If, by some chance, you forget your umbrella on the day it rains, almost every shop sells cheap transparent plastic ones. Outside every shop or office there is either an umbrella rack for you to leave it before entering the store - it will not be stolen! Or a dispenser that you pop your brollie into where it will be automatically inserted into a plastic bag to save it dripping all over the floor.
It's little things like this that make Japan the special and wonderful place it is.
Of course, the start and end dates of the rainy season are predictions by the Japan Meteorological Agency and Mother Nature doesn't necessarily conform to these. But it's a good way for the shops to predict when to stock umbrellas and wellies.

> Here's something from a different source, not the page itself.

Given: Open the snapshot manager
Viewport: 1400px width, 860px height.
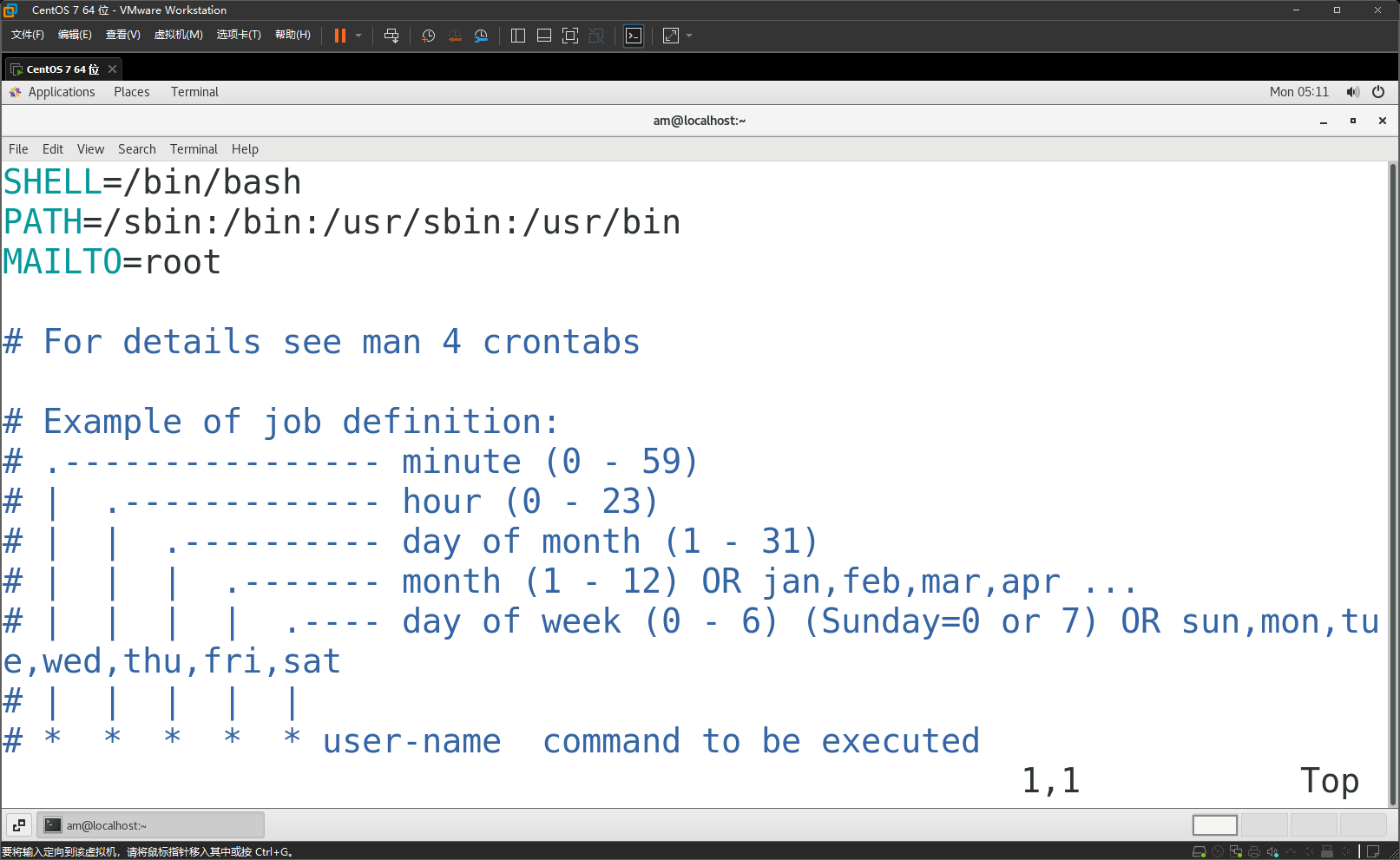Looking at the screenshot, I should pos(481,36).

I took a little trip to explore Ginza. This is an area with three large department stores and every designer store you can name. There aren't any shopping malls in Tokyo, but the few department stores there are provide everything one could possibly need. Other shops are mostly independents and this is one particular aspect of Japan that I truly adore. I loathe the cloned High Streets in the UK and the fact that every town centre is made up of identical shops; chain stores that have shoved the independents away forever.
One store's display of umbrellas was particularly breathtaking. The ground floor ("First Floor" in Japan) reaches right up through all the other five or six floors and the brollies cascaded all the way down from the ceiling. Unfortunately my camera didn't do a great job of showing this.
I spotted an umbrella made in the shape of a red paper parasol - but a proper rainproof one. I must try and get one of these before I leave Japan.